Task instructions
Each record is to be duplicated exactly, with nothing added.

Pixel coordinate grounding data

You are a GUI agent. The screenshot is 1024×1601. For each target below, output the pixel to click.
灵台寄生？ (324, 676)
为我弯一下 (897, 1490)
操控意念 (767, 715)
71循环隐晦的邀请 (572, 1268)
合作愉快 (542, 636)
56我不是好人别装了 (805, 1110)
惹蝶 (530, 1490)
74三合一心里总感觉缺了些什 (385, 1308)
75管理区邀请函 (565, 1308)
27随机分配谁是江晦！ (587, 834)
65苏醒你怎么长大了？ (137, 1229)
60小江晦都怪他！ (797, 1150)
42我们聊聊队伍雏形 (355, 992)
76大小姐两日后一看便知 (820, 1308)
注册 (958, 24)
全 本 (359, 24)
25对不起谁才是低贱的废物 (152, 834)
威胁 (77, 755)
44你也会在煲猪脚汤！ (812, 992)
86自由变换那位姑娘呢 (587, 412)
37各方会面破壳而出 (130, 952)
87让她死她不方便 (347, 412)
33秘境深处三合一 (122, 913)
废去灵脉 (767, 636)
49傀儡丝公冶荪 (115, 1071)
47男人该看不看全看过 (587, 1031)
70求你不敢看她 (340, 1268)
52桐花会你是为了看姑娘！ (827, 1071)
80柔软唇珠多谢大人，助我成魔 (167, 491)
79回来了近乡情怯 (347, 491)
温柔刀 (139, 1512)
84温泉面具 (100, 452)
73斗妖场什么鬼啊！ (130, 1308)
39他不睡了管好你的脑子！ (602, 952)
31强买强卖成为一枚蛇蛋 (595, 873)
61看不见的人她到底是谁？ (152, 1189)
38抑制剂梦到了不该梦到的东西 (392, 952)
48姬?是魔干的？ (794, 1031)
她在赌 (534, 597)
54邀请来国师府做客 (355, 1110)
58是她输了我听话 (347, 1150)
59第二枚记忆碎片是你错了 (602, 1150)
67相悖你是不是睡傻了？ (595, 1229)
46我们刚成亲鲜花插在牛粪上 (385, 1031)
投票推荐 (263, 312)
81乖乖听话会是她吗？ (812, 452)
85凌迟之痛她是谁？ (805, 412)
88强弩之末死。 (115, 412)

Problem solution
You are a GUI agent. The screenshot is 1024×1601. For each target below, output the pixel to click.
灵台寄生？ (324, 676)
为我弯一下 (897, 1490)
操控意念 (767, 715)
71循环隐晦的邀请 (572, 1268)
合作愉快 (542, 636)
56我不是好人别装了 (805, 1110)
惹蝶 (530, 1490)
74三合一心里总感觉缺了些什 (385, 1308)
75管理区邀请函 (565, 1308)
27随机分配谁是江晦！ (587, 834)
65苏醒你怎么长大了？ (137, 1229)
60小江晦都怪他！ (797, 1150)
42我们聊聊队伍雏形 (355, 992)
76大小姐两日后一看便知 (820, 1308)
注册 (958, 24)
全 本 (359, 24)
25对不起谁才是低贱的废物 (152, 834)
威胁 (77, 755)
44你也会在煲猪脚汤！ (812, 992)
86自由变换那位姑娘呢 (587, 412)
37各方会面破壳而出 (130, 952)
87让她死她不方便 (347, 412)
33秘境深处三合一 (122, 913)
废去灵脉 (767, 636)
49傀儡丝公冶荪 (115, 1071)
47男人该看不看全看过 (587, 1031)
70求你不敢看她 (340, 1268)
52桐花会你是为了看姑娘！ (827, 1071)
80柔软唇珠多谢大人，助我成魔 (167, 491)
79回来了近乡情怯 (347, 491)
温柔刀 (139, 1512)
84温泉面具 (100, 452)
73斗妖场什么鬼啊！ (130, 1308)
39他不睡了管好你的脑子！ (602, 952)
31强买强卖成为一枚蛇蛋 (595, 873)
61看不见的人她到底是谁？ (152, 1189)
38抑制剂梦到了不该梦到的东西 (392, 952)
48姬?是魔干的？ (794, 1031)
她在赌 (534, 597)
54邀请来国师府做客 (355, 1110)
58是她输了我听话 (347, 1150)
59第二枚记忆碎片是你错了 (602, 1150)
67相悖你是不是睡傻了？ (595, 1229)
46我们刚成亲鲜花插在牛粪上 (385, 1031)
投票推荐 (263, 312)
81乖乖听话会是她吗？ (812, 452)
85凌迟之痛她是谁？ (805, 412)
88强弩之末死。 (115, 412)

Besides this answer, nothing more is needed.